Entre ellos, la custodia de los perímetros de las prisiones o la investigación privada. La incorporación de este último punto como potencial tarea de las empresas de seguridad significa que compañías como Securitas o Prosegur podrán tener sus propios departamentos de detectives. La patronal del sector, lógicamente, ha visto con buenos ojos la medida, que les amplía notablemente las posibilidades de negocio.
Las pequeñas agencias de detectives, sin embargo, no tienen la misma visión sobre el asunto, ya que la nueva regulación les genera más competencia.

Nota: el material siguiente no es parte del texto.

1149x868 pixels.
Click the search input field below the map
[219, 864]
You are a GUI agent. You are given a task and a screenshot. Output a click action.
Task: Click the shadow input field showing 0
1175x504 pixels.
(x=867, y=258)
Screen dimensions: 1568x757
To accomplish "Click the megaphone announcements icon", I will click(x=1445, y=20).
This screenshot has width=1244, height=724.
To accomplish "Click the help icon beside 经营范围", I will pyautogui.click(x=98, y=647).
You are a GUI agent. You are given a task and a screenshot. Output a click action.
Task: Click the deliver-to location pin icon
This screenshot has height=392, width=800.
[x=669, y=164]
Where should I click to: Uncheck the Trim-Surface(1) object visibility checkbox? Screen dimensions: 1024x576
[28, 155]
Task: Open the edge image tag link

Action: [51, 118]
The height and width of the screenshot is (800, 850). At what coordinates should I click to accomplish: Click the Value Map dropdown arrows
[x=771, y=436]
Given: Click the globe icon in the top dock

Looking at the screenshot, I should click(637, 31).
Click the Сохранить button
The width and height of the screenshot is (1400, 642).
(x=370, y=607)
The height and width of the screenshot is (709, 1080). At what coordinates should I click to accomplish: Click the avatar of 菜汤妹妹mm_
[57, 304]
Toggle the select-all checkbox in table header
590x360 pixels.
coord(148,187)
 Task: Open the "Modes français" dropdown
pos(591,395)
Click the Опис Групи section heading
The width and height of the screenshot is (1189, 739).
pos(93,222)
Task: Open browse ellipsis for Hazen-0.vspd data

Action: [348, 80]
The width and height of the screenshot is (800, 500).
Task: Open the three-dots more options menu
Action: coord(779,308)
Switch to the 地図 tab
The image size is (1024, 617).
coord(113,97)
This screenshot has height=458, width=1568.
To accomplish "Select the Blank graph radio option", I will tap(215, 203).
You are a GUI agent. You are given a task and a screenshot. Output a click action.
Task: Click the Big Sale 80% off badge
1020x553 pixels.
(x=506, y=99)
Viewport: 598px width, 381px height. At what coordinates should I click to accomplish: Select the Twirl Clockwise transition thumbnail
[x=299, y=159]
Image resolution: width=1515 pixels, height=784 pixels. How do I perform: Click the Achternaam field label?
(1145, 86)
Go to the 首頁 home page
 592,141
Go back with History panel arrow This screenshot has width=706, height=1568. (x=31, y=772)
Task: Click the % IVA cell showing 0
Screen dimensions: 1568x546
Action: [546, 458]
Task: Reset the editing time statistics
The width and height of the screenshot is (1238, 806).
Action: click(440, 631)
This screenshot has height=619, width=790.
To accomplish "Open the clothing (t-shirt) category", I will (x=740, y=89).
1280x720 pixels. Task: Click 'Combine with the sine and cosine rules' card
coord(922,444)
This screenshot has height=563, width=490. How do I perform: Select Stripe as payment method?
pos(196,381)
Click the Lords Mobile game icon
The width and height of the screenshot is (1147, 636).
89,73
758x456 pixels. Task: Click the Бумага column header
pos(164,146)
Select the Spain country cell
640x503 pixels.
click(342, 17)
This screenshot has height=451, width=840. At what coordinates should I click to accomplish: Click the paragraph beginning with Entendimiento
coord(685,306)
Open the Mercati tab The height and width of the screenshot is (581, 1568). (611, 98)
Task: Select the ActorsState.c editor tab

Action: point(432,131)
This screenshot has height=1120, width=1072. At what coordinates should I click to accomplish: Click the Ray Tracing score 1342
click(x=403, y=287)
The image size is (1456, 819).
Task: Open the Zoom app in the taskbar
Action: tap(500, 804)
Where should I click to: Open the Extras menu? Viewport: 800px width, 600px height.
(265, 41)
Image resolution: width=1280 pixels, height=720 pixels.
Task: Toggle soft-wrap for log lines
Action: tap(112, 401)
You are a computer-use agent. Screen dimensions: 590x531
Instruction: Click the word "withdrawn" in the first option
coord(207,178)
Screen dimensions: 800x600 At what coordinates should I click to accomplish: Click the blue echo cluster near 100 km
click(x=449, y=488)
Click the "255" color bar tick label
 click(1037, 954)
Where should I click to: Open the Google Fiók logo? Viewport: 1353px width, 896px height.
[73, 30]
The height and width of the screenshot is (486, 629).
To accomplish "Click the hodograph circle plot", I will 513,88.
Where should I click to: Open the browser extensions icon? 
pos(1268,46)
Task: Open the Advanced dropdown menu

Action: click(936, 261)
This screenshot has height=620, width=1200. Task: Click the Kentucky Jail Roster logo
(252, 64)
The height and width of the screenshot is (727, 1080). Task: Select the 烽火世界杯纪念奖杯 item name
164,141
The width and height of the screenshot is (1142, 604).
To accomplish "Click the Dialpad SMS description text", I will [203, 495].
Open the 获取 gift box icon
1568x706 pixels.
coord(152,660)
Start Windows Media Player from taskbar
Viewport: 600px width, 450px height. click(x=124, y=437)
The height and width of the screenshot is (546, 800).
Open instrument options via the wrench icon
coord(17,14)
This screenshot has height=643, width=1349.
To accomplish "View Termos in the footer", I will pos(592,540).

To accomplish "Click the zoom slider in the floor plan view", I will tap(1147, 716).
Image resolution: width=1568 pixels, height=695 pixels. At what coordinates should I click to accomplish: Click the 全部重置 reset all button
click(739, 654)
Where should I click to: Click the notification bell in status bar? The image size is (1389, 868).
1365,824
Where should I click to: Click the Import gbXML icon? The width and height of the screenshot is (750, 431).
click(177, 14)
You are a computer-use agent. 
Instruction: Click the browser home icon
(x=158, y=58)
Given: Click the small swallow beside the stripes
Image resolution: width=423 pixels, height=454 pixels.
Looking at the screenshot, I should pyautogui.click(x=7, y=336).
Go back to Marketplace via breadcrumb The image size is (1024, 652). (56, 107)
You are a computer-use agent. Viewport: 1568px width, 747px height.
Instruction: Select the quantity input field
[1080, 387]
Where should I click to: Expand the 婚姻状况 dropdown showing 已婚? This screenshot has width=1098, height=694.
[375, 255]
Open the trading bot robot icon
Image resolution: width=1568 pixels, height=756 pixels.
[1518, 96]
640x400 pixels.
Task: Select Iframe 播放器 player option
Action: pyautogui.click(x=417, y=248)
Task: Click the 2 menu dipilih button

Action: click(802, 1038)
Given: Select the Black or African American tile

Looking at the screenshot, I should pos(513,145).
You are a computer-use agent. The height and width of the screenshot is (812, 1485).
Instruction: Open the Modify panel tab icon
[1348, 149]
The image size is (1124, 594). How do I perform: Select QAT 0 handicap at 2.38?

Además, una competencia contra la que resulta difícil luchar, ya que las empresas de seguridad cuentan con servicios añadidos que pueden complementar en un momento dado la investigación privada.
Por lo tanto, no son las medidas restrictivas que se han aprobado en torno a la labor de los detectives lo único que afecta a estos profesionales. Creo que debería preocuparles más que la Administración está apostando en la práctica por quitar poder al colectivo y entregárselo a las empresas de seguridad, que además cuentan con más músculo financiero.
No es extraño, por lo tanto, que durante los próximos años presenciemos una cadena de absorciones de pequeños despachos de detectives por parte de grandes compañías, que además han visto cómo el Gobierno ha regulado de paso esa plaga llamada intrusismo y les ha entregado también otros caramelos como la vídeo-vigilancia, las alarmas o los servicios de asesoramiento.